Бирюков посмотрел удивленно и ничего не ответил. За него ответил бакинец:

— Мы и вправе, и должны использовать любые методы, чтобы очистить нашу Родину от той гнуси, в которую ее погрузили путинцы! Сейчас главное — спасти Родину от кровопийц!

— Вы сейчас какую Родину имеете в виду, — не унимался юноша. — Армению или Азербайджан?

— Так, эту провокацию отметем как неорганизованную, — отшутился Бирюков и с неудовольствием посмотрел на хомяка, который вместе с бомбилой прибежал на площадку, как только Бирюков закончил выступать. Хомяк кому-то мигнул, и юношу оттеснили к лесу.

Бирюков почувствовал, что он все-таки должен что-то сказать.

— Власть боится народа, власть боится протеста, власть делает все, чтобы запугать людей, — проговорил он, как считалочку. Было видно, что он устал и ему надоело.

Напоследок бомбила подсунул Бирюкову красную гвоздику, и тот под стрекот фотографов подарил ее девушке с мегафоном в майке с изображением Че Гевары. Девушка раскраснелась и еще звонче затараторила в мегафон:

— Кто желает ознакомиться с молодежной гражданской деятельностью в условиях авторитаризма — добро пожаловать в шестую палатку в шестнадцать тридцать!

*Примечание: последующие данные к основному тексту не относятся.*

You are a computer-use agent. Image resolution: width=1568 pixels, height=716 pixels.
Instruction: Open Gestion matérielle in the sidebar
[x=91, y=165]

В отдельной ВИП-палатке за соснами Нора, которую Бирюков представил в лагере как свою помощницу, помогала дежурным по кухне девочкам носить на стол местную копченую рыбу, телячий шашлык и салат.

— Ну, как тебе? — спросил Бирюков Нору, усаживаясь на деревянную лавку.

— Супер, как всегда. Очень заразительно. Но, знаешь, мне кажется, может, не стоит Балдовского везде с собой таскать? Про него же все знают, что он фашист. Разве это людей не отпугнет?

— Не рассуждай о том, в чем ты не разбираешься, — ответил Бирюков. — Никто в нашей стране не может собрать столько абсолютно отпетых пацанов, сколько Балдовский. Он гений. Его парни готовы на все. Он им так запудрил мозг, что они с радостью садятся в тюрьму, лезут под дубинки, даже взорвутся, если надо будет. Считай, что это наш Басаев, который воспитывает нам шахидов, — сказал Бирюков, цепляя на вилку кусочек угря.

— Жестковато, — сказала Нора.

— Ну а как иначе? Иначе вообще ничего не получится. Нам надо страну завести, нам надо людей на площади вытащить, много людей! А потом уже разберемся, кто фашист, кто не фашист.

— Да я про шашлык, — улыбнулась Нора. — Но я еще тебе хотела сказать, что, мне кажется, ты зря все время повторяешь «некто Владимир Путин». И про администрацию президента тоже зря.

— Это еще почему?

— Ну, потому что у людей, которые тебя не знают, может сложиться впечатление, что это у тебя личное, — выдохнула Нора и испуганно посмотрела на Бориса.

Но он не обиделся. Он сказал:

— Офигительный угорь. Нереально вкусный. Родину можно продать.